Plasticity in the differentiation of IL-22 producing cells (P6265)

Abstract

Abstract T helper type 22 (Th22) cells are a subset of CD4+ effector T cell that primarily produces interleukin 22 (IL-22), IL-13, and TNF-alpha and have an indispensable role in host defense, barrier function, tissue repair and inflammation. However, the stability and plasticity of Th22 cells have not been elucidated. In this study we developed an IL-22-tdTomato reporter mouse to examine the plasticity of Th22 cells in vitro and in vivo. Briefly, a bacterial artificial chromosome (BAC) was modified to introduce the fluorescent reporter gene into the Il-22 locus.
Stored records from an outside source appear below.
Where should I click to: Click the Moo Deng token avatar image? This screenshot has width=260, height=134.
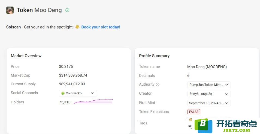tap(10, 10)
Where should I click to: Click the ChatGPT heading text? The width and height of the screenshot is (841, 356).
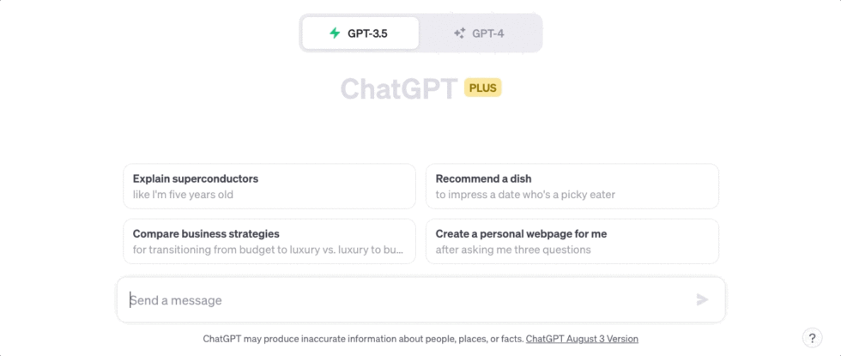[x=398, y=88]
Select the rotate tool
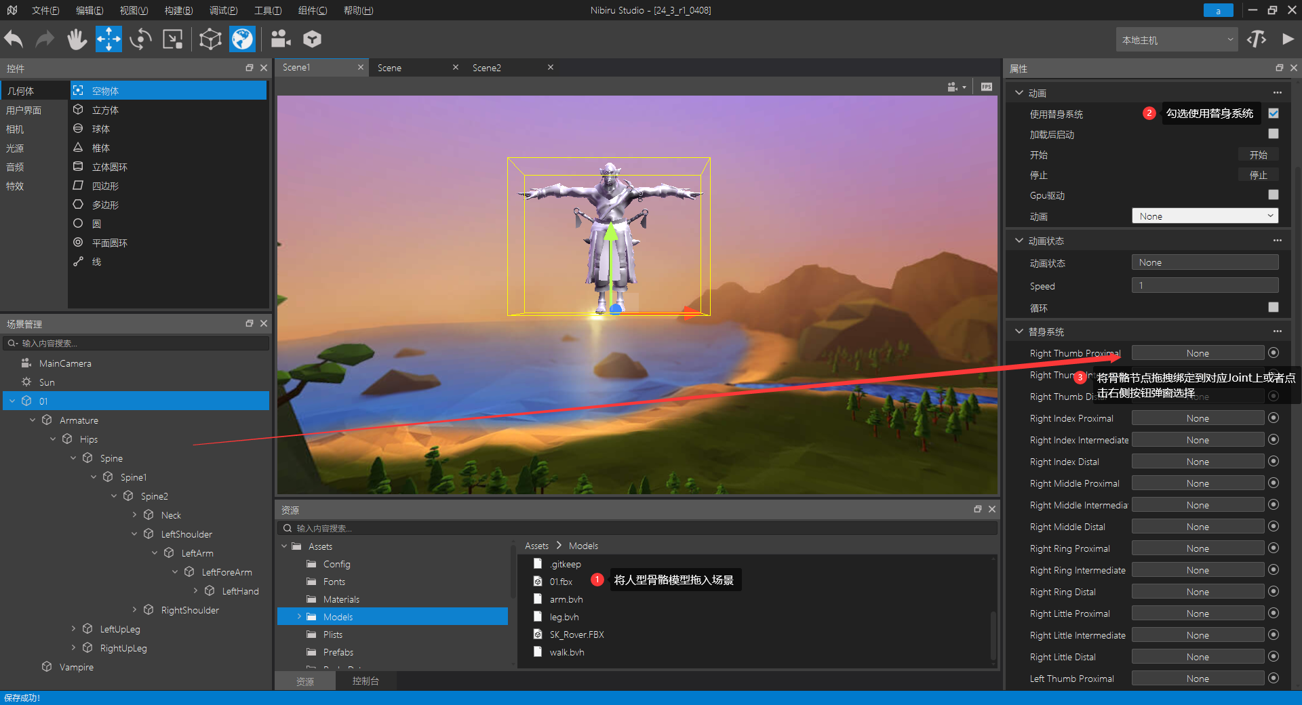Image resolution: width=1302 pixels, height=705 pixels. [x=140, y=39]
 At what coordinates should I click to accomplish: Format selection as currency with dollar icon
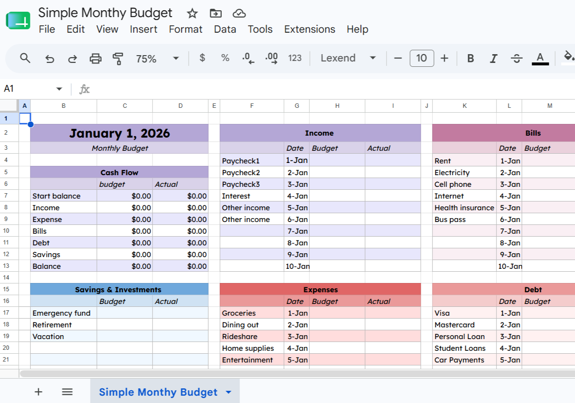click(x=202, y=58)
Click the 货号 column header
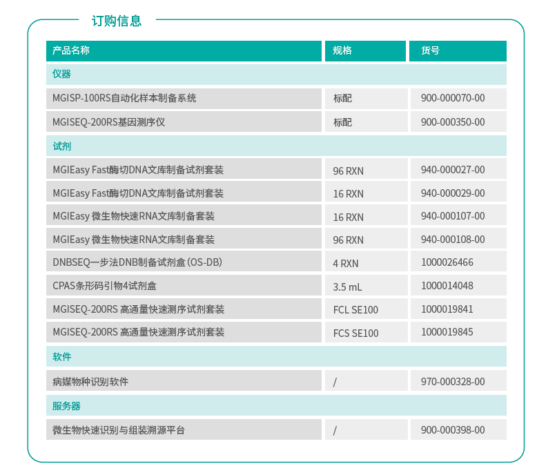 coord(430,50)
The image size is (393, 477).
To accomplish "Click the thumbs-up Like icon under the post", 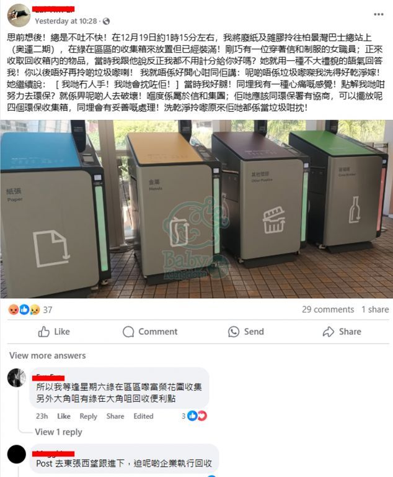I will [x=44, y=332].
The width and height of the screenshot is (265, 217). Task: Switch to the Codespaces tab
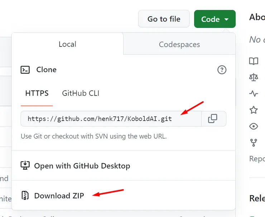click(179, 44)
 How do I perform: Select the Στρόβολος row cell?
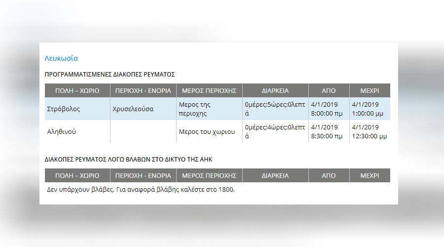[x=77, y=109]
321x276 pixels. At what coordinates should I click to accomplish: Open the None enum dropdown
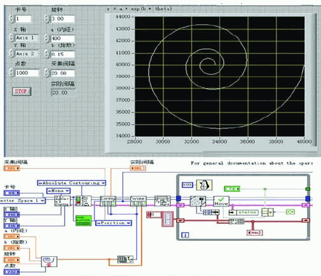pyautogui.click(x=58, y=191)
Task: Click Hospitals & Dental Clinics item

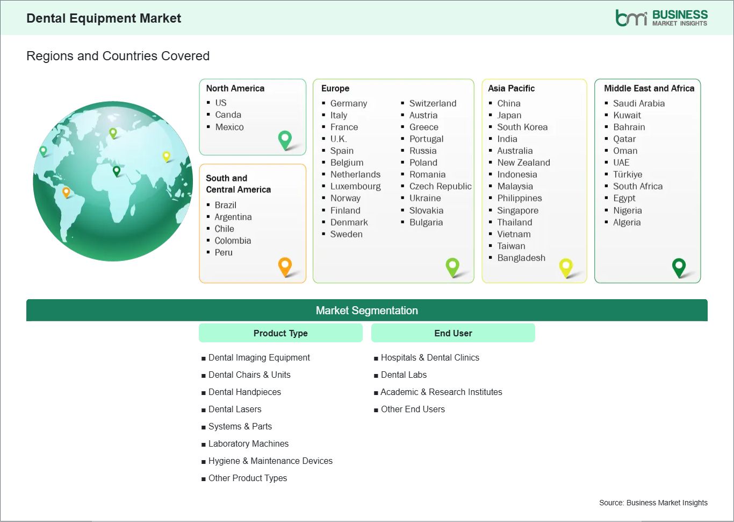Action: (430, 357)

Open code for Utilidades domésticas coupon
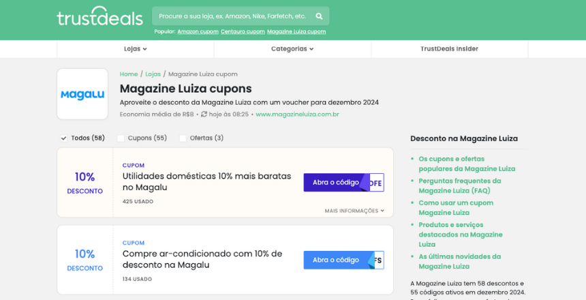343,182
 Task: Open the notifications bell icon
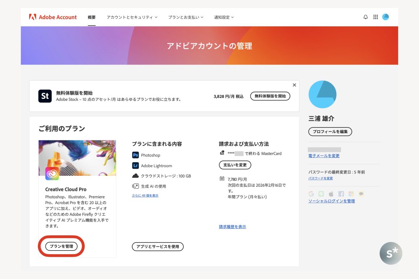(x=366, y=17)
By homologous recombination, the synthesis of the signal peptide of Il-22 in the BAC was disrupted and the tdTomato gene with poly A was inserted immediately after the ATG start site of Il-22, replacing exon 1. Mice were generated that harbor the BAC construct. We found that in vitro generated Th22 cells still maintained their differentiation program in vitro in the early stage of development and could be reprogrammed into Th17 and Th1 cell lineages, but not Th2 cells, in the later stage. To observe Th22 plasticity in vivo, we sorted IL-22 producing cells from mouse T cell transferred colitis model and injected them back to the Rag-/- mouse. It demonstrated that Th22 cells slowly lost their IL-22 expression and converted into Th17 cells in a TGF-beta dependent manner. These results, although suggesting the flexibility of Th22 cells, also indicate active maintenance of their program in vivo.